>> Start

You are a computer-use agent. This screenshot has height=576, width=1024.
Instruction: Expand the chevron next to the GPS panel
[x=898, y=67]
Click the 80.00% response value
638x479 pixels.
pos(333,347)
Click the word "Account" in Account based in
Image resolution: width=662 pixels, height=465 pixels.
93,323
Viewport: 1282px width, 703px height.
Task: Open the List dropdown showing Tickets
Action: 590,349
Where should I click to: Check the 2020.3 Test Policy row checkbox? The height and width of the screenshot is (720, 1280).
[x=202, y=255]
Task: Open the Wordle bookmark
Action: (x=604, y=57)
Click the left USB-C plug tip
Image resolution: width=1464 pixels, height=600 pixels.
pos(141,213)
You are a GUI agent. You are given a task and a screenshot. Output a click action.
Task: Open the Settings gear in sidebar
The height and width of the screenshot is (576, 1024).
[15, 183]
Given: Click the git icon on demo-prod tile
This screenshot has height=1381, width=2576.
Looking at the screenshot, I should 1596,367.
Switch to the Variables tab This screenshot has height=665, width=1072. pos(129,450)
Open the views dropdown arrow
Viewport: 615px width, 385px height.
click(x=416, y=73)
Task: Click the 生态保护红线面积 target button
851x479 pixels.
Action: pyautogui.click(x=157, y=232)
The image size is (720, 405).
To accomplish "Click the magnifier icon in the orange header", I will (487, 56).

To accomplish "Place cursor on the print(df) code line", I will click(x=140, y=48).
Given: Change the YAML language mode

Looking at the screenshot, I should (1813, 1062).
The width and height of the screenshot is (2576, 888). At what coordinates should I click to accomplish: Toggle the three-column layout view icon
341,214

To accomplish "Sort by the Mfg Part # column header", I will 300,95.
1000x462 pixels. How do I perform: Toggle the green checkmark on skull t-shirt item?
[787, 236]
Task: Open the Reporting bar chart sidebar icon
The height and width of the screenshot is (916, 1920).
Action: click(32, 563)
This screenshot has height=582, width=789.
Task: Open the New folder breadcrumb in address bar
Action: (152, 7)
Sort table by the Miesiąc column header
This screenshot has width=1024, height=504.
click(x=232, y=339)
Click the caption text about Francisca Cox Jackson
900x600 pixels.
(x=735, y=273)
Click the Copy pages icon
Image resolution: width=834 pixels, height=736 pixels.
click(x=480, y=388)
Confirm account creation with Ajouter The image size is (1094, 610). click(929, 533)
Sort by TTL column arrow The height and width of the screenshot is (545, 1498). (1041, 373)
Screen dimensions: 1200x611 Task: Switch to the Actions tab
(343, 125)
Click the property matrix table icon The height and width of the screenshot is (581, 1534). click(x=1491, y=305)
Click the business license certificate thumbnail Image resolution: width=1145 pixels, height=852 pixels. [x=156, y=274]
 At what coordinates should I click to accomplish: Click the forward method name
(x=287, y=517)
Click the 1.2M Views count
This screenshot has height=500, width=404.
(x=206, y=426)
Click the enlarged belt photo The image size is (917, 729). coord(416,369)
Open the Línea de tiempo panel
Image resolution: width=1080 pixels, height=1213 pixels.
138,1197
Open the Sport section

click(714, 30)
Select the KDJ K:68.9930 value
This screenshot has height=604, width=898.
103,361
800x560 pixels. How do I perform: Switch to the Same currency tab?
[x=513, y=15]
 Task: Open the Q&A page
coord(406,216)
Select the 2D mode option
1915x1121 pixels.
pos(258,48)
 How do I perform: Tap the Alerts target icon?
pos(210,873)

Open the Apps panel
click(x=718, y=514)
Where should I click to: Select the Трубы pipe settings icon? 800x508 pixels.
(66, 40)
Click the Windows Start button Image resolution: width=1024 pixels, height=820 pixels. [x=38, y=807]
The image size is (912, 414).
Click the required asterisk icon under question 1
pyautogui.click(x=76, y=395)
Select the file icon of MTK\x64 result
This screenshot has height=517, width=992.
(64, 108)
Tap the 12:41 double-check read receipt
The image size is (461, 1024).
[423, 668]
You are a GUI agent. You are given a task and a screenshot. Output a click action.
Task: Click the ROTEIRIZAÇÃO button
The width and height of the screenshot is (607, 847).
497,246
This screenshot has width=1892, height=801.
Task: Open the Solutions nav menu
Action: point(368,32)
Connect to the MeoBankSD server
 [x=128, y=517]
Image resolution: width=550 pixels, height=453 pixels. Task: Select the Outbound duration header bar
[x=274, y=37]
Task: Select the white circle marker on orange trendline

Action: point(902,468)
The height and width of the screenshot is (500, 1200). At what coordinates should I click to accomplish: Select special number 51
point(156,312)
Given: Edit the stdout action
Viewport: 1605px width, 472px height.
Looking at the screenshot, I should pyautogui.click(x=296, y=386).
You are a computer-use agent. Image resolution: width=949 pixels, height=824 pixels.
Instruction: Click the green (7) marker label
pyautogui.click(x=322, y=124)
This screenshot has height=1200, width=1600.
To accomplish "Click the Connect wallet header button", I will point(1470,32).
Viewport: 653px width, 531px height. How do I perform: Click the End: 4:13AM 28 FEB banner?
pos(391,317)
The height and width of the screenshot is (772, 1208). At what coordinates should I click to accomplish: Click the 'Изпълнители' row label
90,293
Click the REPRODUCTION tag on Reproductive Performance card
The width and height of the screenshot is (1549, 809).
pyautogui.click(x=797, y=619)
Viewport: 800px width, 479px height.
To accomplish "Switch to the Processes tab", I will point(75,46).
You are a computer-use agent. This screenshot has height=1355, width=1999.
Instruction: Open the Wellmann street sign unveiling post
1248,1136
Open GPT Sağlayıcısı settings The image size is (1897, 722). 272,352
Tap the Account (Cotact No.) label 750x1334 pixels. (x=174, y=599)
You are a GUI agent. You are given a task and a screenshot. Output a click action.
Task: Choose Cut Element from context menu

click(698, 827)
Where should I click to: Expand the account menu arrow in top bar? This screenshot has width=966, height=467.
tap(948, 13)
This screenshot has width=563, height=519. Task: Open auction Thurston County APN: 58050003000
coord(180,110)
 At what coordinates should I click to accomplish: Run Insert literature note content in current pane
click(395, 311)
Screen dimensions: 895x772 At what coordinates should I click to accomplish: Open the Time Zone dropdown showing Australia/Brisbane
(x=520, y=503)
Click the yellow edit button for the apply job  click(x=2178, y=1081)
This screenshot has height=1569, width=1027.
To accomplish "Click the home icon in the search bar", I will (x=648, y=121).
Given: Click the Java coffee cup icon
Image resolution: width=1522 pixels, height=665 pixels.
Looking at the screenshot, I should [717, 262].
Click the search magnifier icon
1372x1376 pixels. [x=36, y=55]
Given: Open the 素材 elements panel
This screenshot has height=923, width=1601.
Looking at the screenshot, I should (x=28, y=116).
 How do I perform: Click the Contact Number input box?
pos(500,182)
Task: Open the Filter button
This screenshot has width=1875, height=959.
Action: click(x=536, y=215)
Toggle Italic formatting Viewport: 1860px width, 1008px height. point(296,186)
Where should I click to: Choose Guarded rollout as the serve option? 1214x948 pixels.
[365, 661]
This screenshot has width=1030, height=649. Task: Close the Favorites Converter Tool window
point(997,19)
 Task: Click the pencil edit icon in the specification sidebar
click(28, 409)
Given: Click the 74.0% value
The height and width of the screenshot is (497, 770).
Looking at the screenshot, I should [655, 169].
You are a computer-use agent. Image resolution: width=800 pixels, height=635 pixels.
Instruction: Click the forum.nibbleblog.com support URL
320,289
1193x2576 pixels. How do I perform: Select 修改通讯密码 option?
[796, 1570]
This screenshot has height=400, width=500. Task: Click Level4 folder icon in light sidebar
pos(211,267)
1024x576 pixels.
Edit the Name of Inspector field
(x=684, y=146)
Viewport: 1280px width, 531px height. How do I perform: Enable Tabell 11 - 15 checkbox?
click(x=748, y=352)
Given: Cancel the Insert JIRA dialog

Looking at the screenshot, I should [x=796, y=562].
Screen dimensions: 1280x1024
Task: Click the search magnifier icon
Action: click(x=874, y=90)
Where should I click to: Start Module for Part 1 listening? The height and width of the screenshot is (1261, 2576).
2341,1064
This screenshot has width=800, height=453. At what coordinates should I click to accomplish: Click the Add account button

>> End

DIRECTIVE: Extract every line of the entries above that contains the string "Viewport", matching uppercase and lowercase exactly.

SOLVED PROBLEM:
Viewport: 1282px width, 703px height.
Viewport: 615px width, 385px height.
Viewport: 1605px width, 472px height.
Viewport: 653px width, 531px height. How do I perform: Click the End: 4:13AM 28 FEB banner?
Viewport: 800px width, 479px height.
Toggle Italic formatting Viewport: 1860px width, 1008px height. point(296,186)
Viewport: 1280px width, 531px height. How do I perform: Enable Tabell 11 - 15 checkbox?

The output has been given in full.